Without rid filter, multi-org users get arbitrary tenant (Finding A-12).

Standards ref: standards.md section 10

Check 12: Platform-admin gating (HARD)

For every new app/api/admin/*.py endpoint that takes a slug URL-param that may identify a tenant DIFFERENT from the caller's own org:

• Calls _require_platform_admin(_caller_org) after _require_admin(caller_user)
• Logs the action via log_event to portal_audit_log with target slug + org_id

Without platform-admin gating, any tenant-admin can act on any other tenant (Finding C-2).

Standards ref: standards.md section 16

Check 13: Constant-time secret compare (HARD)

For every new comparison involving a secret/token/signature:

• Uses hmac.compare_digest (NOT == or !=)
• Operands are byte-encoded (.encode("utf-8"))

Standards ref: standards.md section 15, pitfall non-constant-time-secret-compare

Check 14: post_deploy SQL operator-step (SOFT)

For every new alembic migration that:

• Creates RLS policies, OR
• Drops a table owned by klai (not portal_api)

The PR body MUST include the operator-step:

ssh core-01 "docker exec -i klai-core-postgres-1 psql -U klai -d klai" < klai-portal/backend/alembic/versions/post_deploy_<rev>.sql
docker restart klai-core-<service>-1

Standards ref: standards.md section 8, pitfall alembic-cannot-drop-non-portal_api-tables

Check 15: Auto-migrate via entrypoint.sh (HARD)

For every new alembic migration in services that DON'T currently auto-migrate (klai-mailer, klai-knowledge-mcp):

• Either: add entrypoint.sh that runs alembic upgrade head before the CMD
• Or: explicit operator-step in PR body to run migration manually

Without this, the migration ships in the image but never applies on prod (per alembic-stamped-past-skipped-migration pitfall).

Services that already have auto-migrate (verified 2026-05-05): portal-api, klai-connector, scribe-api, klai-knowledge-ingest.

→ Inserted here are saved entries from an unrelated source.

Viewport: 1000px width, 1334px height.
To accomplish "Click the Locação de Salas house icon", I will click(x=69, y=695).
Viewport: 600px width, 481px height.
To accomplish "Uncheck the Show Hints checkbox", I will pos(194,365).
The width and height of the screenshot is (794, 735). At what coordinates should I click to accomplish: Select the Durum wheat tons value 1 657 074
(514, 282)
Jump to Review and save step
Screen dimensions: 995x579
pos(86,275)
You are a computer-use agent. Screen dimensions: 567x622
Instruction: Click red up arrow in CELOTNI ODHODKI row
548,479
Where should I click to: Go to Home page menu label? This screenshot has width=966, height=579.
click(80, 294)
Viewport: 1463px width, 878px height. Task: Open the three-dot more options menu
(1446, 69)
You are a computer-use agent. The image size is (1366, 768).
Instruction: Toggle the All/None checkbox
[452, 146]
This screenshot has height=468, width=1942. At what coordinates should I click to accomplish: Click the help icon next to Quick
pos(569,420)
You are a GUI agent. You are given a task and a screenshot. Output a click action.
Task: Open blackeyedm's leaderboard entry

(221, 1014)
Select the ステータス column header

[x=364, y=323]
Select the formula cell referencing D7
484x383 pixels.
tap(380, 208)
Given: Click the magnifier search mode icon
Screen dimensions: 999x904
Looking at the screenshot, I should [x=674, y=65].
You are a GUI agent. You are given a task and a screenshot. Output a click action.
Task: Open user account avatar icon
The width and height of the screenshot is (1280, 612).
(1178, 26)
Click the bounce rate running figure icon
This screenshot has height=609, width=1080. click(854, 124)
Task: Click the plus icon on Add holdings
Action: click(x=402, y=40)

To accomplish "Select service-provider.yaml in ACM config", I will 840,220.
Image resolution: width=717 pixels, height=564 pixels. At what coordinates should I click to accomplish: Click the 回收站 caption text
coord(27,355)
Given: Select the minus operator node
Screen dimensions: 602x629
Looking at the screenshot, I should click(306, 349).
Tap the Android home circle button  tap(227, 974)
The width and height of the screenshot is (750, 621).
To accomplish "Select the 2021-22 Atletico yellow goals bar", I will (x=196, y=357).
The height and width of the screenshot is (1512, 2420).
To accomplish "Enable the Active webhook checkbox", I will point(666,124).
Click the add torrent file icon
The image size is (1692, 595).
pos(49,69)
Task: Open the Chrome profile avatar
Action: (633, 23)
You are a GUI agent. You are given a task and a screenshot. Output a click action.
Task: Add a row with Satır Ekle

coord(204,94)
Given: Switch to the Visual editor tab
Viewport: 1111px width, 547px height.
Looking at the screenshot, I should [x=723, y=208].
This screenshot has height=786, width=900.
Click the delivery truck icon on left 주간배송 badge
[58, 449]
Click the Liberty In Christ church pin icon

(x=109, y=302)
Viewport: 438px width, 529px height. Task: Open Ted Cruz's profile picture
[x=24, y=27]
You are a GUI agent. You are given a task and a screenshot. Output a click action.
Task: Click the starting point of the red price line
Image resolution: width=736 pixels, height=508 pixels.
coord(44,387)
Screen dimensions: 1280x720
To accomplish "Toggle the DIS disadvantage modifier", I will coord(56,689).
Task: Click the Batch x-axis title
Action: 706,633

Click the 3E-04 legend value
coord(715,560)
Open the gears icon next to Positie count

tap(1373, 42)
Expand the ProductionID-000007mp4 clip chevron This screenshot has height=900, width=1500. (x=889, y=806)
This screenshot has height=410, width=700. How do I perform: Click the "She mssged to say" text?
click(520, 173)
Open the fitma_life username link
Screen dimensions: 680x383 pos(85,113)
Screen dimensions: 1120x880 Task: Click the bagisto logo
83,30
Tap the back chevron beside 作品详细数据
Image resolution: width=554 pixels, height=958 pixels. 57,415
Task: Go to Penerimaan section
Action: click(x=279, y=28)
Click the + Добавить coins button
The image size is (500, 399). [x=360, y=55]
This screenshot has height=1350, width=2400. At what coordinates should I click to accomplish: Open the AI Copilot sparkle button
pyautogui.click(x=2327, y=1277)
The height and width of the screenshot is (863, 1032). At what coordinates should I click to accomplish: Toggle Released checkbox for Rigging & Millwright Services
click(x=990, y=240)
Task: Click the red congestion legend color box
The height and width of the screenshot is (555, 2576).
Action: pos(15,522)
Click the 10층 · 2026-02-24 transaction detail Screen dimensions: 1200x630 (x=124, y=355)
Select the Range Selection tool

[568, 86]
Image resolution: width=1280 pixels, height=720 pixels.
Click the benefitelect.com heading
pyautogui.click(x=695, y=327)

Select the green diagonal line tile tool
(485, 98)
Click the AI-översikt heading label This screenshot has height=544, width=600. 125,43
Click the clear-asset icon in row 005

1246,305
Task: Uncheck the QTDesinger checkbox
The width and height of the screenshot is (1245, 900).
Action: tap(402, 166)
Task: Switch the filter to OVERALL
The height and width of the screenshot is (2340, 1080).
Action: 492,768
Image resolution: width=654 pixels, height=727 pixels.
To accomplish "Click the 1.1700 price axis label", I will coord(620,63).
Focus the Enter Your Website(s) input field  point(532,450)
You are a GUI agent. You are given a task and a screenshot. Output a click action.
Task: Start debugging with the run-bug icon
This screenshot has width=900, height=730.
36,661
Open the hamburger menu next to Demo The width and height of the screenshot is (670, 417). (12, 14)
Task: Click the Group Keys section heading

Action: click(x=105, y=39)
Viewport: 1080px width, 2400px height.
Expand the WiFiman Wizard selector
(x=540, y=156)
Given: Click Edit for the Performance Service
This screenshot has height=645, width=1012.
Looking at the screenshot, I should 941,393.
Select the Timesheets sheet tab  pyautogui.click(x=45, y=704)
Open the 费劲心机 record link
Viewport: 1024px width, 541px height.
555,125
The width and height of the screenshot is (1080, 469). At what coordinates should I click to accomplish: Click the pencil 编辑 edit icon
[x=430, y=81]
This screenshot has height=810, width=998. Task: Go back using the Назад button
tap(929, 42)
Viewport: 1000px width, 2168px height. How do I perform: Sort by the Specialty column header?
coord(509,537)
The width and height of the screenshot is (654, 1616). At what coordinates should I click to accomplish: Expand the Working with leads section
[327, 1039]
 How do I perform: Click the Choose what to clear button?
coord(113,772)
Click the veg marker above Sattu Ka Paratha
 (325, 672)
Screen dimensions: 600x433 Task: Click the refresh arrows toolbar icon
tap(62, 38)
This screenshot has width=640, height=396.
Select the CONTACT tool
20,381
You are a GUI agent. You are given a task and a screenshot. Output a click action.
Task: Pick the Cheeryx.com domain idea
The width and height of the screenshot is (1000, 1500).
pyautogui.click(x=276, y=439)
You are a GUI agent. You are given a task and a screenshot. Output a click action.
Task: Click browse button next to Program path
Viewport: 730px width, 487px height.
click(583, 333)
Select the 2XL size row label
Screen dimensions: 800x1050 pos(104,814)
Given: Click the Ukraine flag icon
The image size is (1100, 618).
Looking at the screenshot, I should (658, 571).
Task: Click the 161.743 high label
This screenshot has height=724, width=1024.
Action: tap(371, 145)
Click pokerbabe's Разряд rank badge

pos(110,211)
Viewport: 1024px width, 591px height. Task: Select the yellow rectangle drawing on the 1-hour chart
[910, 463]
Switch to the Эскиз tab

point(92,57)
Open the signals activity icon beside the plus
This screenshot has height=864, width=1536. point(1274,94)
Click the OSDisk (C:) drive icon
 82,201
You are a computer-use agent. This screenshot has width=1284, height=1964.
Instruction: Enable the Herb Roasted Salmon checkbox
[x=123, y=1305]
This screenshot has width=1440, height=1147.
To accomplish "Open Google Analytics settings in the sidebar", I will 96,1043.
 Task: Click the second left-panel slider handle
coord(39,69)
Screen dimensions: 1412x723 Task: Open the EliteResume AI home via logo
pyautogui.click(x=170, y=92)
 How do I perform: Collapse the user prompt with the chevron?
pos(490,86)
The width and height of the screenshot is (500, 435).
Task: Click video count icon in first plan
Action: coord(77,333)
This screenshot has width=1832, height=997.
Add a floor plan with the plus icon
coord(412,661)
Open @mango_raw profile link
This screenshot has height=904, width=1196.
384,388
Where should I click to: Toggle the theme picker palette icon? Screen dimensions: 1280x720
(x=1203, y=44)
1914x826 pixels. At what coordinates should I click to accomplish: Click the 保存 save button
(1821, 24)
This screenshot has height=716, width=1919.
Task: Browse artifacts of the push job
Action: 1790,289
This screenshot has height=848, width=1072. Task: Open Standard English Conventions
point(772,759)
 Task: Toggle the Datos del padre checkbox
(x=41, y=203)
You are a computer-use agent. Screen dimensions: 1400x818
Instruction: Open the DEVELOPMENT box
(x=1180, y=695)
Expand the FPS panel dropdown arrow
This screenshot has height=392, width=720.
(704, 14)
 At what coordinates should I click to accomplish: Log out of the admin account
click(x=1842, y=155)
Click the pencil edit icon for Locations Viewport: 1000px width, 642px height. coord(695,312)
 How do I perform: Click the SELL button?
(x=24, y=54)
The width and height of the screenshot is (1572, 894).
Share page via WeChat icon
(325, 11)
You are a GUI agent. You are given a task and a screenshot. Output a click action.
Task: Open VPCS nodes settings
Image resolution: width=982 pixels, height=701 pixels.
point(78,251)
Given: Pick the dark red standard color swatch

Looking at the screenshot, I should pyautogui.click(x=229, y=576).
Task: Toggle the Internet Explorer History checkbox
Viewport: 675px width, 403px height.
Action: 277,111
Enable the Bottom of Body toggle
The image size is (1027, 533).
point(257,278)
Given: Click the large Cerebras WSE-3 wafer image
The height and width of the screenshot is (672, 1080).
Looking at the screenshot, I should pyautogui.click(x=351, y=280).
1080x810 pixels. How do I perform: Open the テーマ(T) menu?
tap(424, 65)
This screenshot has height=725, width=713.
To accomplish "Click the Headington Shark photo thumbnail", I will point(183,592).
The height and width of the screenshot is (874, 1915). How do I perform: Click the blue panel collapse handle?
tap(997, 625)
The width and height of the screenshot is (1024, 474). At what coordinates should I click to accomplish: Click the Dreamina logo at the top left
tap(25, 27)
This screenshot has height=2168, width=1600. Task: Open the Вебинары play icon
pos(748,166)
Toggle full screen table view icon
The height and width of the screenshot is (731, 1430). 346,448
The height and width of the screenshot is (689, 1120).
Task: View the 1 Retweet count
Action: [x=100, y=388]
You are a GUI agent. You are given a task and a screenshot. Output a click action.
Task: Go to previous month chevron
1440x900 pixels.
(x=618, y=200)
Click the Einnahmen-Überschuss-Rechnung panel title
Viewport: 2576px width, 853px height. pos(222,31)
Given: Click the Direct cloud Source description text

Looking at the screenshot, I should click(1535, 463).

Standards ref: standards.md section 9

Output template

When using this skill, structure the output as:

# Tenant-Isolation Review — <branch>

**Diff scope:** `git diff main` (N files, M lines)

## HARD findings (block merge)

[None] OR
1. **Check N — file:line — <title>**
   - Current: ...
   - Standard: standards.md §<n>
   - Suggestion: ...

## SOFT findings (review)

[None] OR
1. ...

## Confidence

XX — <coverage of the diff, gaps>